Дети молча пили чай. Старший сын тоже думал о чём-то и тоже катал хлебный шарик. В отличие от Иринки Сергей был точной копией отца, и когда его принесли впервые к Елене Семёновне после родов, она только руками всплеснула, до чего похож. Потому и приняли срочное решение назвать сына Сергеем, хотя давно уже было придумано другое имя. Вырос Сергей, у него оказались и манеры отцовские, и походка, и разговор такой же. Даже вот и шарик из хлеба так же скатывает. Уж сколько обоих ругает Елена Семёновна, а отучить от вредной привычки не может. У мужа, она знает, это с голодной военной поры, когда берегли каждую хлебную крошку, скатывали крошки воедино и с наслаждением бросали под язык и сосали потом, как конфету, а вот сын эту манеру просто перенял.
– А Серёжка у нас влюбился! – булькнул чаем Алёша, но Ирина возразила:
– Не болтай глупости! Это ведь только ты у нас подряд за всеми девчонками бегаешь!
Родители были заняты своим разговором и не слышали того, что сказали младшие, не заметили, как сыновья ушли, а спохватились – никого уже не было, только Иринка, недовольная чем-то, убирала со стола.
– А где же наши чада? – спросил Сергей Васильевич. – Вот это да, заговорились мы с тобой, мать, а дети поразбежались. Пойду-ка и я вздремну...
Сергей Васильевич ушёл в свою комнату, прилёг на постель, лежал, не зажигая света, думал о Фешкине, и решил, что всё-таки он примет обратно его на завод, иначе совсем погибнет мужик. А вот жене посоветовать надо, чтобы ушла от него. Впрочем, куда она уйдет? Где будет жить? Да и двое мальчишек у них растут...
В комнату зашел Сергей:
– Пап, ты спишь?
– Нет...
– Поговорить надо.
Дети ничего не скрывали от них, только старший больше делился с отцом, а младшие – с матерью, причём Алёшка умалчивал о своих многочисленных знакомых.
– Давай поговорим, – охотно откликнулся Сергей Васильевич. – О чем?
– Пап, а Луговой – хороший человек?
– Хм... Вопрос! По-моему – хороший.
– А по-моему – нет! – махнул Сергей кулаком, даже в темноте видно, как поблескивают недобро глаза.
– Ба-а... Сын! Ты, кажется, иного раньше был мнения о Луговом. Сам же говорил, что заводной, и прочее...

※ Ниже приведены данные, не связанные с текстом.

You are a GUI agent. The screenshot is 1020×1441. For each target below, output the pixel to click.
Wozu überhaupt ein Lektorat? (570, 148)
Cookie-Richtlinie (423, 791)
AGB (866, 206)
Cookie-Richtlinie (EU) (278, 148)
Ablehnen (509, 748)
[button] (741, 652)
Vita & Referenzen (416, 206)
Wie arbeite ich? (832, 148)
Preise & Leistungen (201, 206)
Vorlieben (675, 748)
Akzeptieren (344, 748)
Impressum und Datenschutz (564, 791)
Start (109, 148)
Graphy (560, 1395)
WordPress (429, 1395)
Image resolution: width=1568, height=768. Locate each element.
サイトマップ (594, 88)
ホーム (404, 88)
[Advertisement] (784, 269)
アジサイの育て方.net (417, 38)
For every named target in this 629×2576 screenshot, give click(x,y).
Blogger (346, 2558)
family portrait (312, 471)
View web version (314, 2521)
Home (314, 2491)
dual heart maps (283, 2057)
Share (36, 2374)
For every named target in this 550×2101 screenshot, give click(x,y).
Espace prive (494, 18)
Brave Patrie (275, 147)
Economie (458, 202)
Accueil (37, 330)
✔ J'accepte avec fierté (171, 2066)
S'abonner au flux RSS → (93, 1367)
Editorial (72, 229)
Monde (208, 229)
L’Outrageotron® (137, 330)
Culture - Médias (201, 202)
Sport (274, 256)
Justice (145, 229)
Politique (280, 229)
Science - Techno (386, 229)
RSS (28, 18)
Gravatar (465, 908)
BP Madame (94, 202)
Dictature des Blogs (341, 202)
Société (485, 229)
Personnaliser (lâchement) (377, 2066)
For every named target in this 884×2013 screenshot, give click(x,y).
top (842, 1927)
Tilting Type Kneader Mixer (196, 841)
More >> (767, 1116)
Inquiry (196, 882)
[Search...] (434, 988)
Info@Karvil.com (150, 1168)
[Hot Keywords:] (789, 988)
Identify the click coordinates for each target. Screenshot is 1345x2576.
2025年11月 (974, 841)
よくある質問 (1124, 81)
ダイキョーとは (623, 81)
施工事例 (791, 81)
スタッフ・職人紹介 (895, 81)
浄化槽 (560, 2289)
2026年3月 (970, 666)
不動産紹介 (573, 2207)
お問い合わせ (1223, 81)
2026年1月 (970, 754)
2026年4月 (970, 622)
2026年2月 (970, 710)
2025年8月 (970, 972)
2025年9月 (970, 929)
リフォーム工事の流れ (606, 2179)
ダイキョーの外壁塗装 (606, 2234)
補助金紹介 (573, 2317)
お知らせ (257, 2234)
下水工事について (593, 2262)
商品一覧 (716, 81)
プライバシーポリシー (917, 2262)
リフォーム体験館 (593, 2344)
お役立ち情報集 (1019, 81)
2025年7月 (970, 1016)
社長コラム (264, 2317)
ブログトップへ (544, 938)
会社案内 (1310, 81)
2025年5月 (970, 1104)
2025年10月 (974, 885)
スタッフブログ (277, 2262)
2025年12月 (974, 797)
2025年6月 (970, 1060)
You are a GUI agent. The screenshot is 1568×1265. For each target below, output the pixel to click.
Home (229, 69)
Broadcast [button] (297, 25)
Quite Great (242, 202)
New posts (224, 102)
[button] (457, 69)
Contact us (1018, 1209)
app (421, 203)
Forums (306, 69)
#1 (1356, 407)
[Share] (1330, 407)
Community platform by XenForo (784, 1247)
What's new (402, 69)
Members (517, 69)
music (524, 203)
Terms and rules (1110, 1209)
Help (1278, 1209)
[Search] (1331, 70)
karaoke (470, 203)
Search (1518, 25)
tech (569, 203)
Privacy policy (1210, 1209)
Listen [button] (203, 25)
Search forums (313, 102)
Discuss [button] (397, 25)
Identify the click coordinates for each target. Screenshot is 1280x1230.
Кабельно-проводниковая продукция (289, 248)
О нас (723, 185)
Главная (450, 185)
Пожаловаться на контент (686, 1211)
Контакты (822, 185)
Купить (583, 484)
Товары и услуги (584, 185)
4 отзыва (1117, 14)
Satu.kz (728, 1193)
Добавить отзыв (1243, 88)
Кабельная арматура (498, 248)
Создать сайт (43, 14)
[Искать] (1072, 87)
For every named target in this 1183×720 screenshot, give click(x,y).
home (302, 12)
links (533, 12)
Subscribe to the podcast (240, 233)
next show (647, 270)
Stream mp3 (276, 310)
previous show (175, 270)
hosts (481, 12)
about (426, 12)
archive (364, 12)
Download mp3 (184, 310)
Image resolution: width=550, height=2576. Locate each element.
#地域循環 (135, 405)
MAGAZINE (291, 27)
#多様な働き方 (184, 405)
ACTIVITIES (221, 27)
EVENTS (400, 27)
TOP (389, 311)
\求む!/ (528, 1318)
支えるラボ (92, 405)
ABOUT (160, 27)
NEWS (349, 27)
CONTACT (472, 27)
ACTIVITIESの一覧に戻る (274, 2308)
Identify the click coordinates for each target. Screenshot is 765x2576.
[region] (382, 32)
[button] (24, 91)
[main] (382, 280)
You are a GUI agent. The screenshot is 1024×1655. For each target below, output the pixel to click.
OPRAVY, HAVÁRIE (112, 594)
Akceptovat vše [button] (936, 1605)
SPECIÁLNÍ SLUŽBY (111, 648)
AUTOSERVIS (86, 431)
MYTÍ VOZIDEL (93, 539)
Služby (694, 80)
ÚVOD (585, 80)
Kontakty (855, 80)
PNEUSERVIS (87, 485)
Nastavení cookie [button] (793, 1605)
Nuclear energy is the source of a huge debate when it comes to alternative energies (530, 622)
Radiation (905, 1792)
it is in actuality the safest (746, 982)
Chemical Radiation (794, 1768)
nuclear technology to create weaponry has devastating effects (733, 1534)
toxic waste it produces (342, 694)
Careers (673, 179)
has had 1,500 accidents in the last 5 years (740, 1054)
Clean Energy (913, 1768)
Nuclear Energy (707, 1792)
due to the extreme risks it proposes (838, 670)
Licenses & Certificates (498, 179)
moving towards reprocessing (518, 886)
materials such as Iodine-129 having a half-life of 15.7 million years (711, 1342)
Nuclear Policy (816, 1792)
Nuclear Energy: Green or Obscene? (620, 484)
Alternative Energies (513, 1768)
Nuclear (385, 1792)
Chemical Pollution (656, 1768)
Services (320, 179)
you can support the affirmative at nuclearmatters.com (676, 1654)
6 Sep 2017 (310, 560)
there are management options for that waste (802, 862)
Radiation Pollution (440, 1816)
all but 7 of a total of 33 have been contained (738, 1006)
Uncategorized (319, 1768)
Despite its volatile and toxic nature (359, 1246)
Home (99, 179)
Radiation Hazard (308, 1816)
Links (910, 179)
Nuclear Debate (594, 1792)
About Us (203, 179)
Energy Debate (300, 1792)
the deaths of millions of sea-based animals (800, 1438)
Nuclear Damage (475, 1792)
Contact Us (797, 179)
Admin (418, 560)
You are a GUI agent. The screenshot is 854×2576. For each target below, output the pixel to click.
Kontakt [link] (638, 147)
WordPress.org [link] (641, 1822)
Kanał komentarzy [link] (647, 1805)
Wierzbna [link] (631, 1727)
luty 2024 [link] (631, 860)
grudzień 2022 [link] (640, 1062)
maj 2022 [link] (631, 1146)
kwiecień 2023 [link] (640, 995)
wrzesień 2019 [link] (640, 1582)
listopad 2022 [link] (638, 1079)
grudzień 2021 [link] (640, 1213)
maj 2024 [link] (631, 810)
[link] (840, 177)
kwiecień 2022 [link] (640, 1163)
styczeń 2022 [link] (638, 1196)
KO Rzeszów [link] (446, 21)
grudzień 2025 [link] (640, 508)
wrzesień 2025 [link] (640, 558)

– Несправедливый он! – вновь рубанул Сергей воздух кулаком.
– Смотри-ка, критикан какой нашёлся! – засмеялся Сергей Васильевич. – Выкладывай свои сомнения и соображения.
Сергей начал торопливо рассказывать отцу историю Светланы, упустив своё отношение к ней.
Вот уже вторую неделю Сергей без конца думает о том, что произошло со Светланой Рябининой. И не думать не мог, потому что видел ежедневно молчаливую Рябинину. С переходом Насти Веселовой в другую школу она как-то стала меньше ввязываться в словесные перепалки с учителями, а после публикации той злополучной заметки совсем замкнулась. И Людмила Владимировна, которая цеплялась к Светлане на каждом уроке, сейчас, наверное, нарадоваться не может, ведь Рябинина теперь внимательно её слушает, не таращится в окно, но Сергей видел со своей парты поникшие плечи девушки и думал, что скорее всего Рябинина слушает учителей и не слышит. Впрочем, её состояние никак не отразилось на учебе, она по-прежнему чётко отвечала на вопросы, потому в классе и заподозрить не могли, что у Светки Рябининой, такой отзывчивой на чужую беду, случилась беда. Но ведь Герцев знал!..
– Жаль девчонку, – задумчиво произнёс отец. – А знаешь, Сержик, она у тебя боевая.